[START]

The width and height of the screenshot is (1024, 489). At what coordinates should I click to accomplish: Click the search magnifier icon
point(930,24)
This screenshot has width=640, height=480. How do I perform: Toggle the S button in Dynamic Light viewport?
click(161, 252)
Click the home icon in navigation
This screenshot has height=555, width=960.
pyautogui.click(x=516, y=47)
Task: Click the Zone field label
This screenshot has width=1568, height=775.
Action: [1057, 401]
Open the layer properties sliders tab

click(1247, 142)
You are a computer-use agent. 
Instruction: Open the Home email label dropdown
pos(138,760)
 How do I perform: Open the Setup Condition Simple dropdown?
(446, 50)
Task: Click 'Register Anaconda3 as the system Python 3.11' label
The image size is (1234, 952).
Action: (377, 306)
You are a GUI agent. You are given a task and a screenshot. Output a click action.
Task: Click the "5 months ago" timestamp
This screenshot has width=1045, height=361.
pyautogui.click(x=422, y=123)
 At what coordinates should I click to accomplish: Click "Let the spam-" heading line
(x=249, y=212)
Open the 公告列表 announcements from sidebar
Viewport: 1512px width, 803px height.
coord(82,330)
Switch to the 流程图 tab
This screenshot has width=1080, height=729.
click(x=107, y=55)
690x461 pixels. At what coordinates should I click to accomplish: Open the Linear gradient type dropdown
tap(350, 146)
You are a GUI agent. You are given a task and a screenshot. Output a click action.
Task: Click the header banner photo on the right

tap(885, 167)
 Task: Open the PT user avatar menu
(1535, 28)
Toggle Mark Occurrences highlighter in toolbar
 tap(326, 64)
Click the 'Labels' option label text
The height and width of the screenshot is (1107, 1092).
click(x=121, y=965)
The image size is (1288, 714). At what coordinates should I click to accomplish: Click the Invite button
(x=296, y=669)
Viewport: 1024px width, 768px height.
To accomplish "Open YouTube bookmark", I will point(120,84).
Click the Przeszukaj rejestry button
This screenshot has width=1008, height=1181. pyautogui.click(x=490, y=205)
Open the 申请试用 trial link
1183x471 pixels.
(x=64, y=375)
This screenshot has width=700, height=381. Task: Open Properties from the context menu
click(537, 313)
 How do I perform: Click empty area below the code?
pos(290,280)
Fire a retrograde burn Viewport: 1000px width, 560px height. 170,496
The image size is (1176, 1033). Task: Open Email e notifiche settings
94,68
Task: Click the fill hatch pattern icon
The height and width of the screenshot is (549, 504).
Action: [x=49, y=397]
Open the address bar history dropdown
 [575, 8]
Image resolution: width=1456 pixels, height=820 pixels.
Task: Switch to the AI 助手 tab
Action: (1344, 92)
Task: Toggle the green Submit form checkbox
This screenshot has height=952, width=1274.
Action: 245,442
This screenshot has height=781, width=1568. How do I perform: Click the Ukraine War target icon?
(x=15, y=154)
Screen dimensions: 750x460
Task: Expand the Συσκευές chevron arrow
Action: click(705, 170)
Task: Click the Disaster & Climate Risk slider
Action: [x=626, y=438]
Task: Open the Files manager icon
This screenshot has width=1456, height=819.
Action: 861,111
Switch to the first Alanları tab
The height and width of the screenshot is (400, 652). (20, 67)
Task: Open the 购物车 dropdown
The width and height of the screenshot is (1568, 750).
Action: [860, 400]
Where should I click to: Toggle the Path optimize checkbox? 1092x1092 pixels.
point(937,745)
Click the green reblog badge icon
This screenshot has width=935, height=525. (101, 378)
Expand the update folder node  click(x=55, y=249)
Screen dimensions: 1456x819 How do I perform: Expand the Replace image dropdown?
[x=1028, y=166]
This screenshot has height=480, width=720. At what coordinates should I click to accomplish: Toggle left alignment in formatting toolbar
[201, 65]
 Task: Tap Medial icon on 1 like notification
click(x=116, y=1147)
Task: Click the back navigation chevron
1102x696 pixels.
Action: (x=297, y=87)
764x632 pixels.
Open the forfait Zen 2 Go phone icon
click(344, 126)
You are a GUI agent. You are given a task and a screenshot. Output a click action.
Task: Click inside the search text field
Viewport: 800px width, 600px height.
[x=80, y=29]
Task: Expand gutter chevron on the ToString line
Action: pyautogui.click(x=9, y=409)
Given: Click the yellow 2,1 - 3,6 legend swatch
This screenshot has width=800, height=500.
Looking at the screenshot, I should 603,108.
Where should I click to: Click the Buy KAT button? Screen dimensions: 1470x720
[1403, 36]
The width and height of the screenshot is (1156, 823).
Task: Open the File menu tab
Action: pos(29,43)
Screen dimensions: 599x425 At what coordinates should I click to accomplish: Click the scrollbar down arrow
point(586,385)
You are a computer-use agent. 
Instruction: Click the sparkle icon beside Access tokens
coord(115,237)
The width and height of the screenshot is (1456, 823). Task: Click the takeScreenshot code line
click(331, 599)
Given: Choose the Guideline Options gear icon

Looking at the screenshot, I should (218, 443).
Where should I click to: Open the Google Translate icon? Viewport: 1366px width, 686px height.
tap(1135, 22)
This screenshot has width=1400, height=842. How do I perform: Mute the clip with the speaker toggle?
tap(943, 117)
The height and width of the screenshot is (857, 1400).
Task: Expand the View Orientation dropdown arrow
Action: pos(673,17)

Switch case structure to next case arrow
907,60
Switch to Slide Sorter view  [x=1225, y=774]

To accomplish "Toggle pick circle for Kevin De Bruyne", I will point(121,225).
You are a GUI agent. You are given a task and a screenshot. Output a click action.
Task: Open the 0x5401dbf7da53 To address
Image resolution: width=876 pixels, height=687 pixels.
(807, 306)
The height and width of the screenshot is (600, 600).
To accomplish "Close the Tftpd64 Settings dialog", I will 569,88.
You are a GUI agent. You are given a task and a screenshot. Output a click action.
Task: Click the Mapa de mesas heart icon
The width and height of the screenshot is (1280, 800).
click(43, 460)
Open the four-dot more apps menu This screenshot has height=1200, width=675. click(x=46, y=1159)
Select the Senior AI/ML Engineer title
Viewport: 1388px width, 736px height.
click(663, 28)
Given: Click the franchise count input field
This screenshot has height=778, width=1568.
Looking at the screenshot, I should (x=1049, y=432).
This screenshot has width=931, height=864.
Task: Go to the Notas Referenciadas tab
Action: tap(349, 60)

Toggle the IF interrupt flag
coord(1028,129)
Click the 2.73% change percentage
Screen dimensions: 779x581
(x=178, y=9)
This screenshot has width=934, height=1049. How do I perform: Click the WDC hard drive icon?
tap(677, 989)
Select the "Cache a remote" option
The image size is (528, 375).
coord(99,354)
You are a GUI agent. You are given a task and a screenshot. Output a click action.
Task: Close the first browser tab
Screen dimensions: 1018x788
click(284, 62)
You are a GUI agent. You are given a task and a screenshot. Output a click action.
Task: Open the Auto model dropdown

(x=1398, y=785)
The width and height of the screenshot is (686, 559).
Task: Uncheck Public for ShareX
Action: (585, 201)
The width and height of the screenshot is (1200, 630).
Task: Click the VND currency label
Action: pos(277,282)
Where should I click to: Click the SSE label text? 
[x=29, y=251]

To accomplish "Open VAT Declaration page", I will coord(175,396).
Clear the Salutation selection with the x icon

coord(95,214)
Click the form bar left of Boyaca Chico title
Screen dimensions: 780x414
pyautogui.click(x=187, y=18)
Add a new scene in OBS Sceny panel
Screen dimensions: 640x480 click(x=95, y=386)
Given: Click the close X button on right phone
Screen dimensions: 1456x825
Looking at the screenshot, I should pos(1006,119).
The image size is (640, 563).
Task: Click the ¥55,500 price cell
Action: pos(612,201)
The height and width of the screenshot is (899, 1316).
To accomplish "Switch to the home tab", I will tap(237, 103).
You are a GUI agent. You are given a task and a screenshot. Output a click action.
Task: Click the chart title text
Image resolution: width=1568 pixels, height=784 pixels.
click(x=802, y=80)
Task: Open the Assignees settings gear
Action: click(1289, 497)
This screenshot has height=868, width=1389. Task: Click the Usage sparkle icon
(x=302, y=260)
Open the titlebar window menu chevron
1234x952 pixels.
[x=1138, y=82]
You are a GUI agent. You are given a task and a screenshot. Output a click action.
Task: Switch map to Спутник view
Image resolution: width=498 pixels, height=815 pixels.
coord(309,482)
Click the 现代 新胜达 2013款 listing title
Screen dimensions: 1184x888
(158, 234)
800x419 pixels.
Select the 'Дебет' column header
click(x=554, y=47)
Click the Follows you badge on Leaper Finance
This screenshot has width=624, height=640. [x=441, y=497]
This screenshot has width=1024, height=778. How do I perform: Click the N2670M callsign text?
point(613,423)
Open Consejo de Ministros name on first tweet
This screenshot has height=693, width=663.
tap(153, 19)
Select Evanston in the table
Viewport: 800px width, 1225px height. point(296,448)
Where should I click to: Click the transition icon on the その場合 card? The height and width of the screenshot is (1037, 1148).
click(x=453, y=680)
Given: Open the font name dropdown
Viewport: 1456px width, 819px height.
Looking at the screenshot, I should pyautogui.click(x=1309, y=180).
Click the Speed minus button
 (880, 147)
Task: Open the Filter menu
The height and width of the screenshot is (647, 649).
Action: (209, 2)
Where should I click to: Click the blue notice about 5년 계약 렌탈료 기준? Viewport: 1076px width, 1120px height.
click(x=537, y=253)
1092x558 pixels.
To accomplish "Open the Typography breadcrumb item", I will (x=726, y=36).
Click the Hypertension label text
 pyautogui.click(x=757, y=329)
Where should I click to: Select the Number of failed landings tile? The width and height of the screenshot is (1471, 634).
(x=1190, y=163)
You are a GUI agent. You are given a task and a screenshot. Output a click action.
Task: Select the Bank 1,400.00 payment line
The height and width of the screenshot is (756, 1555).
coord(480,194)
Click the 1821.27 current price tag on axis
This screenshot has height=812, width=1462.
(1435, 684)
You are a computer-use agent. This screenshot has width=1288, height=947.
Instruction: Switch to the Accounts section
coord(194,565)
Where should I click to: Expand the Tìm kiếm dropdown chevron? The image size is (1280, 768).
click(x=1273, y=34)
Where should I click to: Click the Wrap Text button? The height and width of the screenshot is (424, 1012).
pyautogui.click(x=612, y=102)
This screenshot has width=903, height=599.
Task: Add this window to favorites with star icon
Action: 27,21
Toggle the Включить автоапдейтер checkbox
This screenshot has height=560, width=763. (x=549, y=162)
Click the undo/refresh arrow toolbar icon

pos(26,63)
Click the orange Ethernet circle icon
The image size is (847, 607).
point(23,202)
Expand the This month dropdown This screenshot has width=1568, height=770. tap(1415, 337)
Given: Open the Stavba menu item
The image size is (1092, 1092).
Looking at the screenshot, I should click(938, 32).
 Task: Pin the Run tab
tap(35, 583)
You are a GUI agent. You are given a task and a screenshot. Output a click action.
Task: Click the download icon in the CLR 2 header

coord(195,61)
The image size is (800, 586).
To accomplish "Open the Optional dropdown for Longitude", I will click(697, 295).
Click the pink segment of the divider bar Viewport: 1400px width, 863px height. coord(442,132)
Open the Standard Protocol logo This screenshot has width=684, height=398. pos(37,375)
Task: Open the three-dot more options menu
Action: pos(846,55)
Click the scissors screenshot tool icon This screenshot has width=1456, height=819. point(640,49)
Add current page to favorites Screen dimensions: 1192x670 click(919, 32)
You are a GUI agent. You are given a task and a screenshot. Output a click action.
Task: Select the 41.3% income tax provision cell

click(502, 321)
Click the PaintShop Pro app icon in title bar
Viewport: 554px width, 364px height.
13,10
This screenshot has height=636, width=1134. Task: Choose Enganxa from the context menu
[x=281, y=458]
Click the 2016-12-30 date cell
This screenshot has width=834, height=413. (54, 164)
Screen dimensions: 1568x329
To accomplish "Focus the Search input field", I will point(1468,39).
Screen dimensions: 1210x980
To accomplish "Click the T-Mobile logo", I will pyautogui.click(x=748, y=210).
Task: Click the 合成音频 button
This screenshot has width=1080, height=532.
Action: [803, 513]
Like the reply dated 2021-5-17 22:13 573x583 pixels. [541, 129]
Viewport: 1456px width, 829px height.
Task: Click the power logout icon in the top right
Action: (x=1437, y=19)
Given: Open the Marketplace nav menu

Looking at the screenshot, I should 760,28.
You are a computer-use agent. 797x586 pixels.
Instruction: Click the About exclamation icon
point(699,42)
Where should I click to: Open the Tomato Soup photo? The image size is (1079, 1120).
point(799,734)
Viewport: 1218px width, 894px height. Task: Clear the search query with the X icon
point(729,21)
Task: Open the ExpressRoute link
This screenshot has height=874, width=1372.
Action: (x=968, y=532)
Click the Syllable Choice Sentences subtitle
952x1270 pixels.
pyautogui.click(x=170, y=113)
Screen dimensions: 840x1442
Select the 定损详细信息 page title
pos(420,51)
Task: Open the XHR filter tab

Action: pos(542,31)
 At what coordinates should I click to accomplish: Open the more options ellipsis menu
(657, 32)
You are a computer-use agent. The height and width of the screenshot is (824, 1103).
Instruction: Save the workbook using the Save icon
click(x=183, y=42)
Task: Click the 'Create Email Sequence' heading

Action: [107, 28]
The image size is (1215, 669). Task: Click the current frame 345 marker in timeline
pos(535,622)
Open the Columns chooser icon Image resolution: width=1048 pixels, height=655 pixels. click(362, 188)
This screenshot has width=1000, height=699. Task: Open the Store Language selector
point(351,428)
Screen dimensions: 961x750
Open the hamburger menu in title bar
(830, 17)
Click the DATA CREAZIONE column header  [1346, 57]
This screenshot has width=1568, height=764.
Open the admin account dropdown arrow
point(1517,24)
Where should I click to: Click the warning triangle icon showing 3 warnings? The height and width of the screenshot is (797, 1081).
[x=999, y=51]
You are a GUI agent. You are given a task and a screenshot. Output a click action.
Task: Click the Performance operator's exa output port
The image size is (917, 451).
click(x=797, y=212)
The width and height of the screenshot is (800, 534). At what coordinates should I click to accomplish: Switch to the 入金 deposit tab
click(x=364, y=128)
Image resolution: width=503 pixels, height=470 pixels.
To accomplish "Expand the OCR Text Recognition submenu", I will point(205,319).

[END]

Reproduce only the material starting at the line containing "At what coordinates should I click to accomplish: Open the more" and ending at the line containing "click(x=797, y=212)", both included, requests and all, and shift every click coordinate in the answers by -121.

Written solution:
 At what coordinates should I click to accomplish: Open the more options ellipsis menu
(536, -89)
You are a computer-use agent. The height and width of the screenshot is (824, 1103).
Instruction: Save the workbook using the Save icon
click(x=62, y=-79)
Task: Click the 'Create Email Sequence' heading

Action: [-14, -93]
The image size is (1215, 669). Task: Click the current frame 345 marker in timeline
pos(414,501)
Open the Columns chooser icon Image resolution: width=1048 pixels, height=655 pixels. click(241, 67)
This screenshot has width=1000, height=699. Task: Open the Store Language selector
point(230,307)
Screen dimensions: 961x750
Open the hamburger menu in title bar
(709, -104)
Click the DATA CREAZIONE column header  [1225, -64]
This screenshot has width=1568, height=764.
Open the admin account dropdown arrow
point(1396,-97)
Where should I click to: Click the warning triangle icon showing 3 warnings? The height and width of the screenshot is (797, 1081).
[x=878, y=-70]
You are a GUI agent. You are given a task and a screenshot. Output a click action.
Task: Click the Performance operator's exa output port
The image size is (917, 451).
click(x=676, y=91)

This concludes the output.